**THE TASK**
Once you reach the line containing "Given: Show image at 1:1 actual size" in the data below, restate each line word for word up to and including the one containing "Go to next page".

[Extracted records]
======
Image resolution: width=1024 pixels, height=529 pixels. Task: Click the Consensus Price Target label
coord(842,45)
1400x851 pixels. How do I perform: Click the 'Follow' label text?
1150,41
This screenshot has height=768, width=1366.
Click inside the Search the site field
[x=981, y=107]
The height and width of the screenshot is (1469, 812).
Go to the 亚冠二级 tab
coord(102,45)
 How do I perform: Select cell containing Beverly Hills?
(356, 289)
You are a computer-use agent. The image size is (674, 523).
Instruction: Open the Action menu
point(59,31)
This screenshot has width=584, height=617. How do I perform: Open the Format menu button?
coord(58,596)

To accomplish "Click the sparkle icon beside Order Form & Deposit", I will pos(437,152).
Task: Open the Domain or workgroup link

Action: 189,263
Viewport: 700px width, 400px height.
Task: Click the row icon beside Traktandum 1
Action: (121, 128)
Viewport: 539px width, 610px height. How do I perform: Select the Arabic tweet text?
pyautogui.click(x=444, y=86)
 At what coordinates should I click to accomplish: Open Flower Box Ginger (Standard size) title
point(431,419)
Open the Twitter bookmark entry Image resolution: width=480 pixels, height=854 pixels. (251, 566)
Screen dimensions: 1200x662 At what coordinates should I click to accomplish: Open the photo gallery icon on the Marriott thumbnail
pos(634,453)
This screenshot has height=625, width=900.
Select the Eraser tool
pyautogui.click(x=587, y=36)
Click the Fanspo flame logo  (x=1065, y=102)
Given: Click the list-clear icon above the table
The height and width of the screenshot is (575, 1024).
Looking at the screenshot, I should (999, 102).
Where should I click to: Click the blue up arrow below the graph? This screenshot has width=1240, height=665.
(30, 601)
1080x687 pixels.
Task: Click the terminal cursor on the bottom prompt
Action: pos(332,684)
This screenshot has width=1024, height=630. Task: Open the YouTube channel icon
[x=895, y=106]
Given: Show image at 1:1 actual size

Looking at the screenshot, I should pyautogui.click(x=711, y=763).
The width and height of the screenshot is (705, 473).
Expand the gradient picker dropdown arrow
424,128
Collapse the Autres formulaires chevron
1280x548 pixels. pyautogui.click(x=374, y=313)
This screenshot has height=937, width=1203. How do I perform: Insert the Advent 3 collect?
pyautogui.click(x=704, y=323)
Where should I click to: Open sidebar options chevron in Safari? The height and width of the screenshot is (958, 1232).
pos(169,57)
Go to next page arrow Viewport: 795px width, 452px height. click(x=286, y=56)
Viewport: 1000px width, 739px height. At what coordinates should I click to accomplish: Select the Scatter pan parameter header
======
**RESULT FOR THIS TASK**
Given: Show image at 1:1 actual size

Looking at the screenshot, I should pyautogui.click(x=711, y=763).
The width and height of the screenshot is (705, 473).
Expand the gradient picker dropdown arrow
424,128
Collapse the Autres formulaires chevron
1280x548 pixels. pyautogui.click(x=374, y=313)
This screenshot has height=937, width=1203. How do I perform: Insert the Advent 3 collect?
pyautogui.click(x=704, y=323)
Where should I click to: Open sidebar options chevron in Safari? The height and width of the screenshot is (958, 1232).
pos(169,57)
Go to next page arrow Viewport: 795px width, 452px height. click(x=286, y=56)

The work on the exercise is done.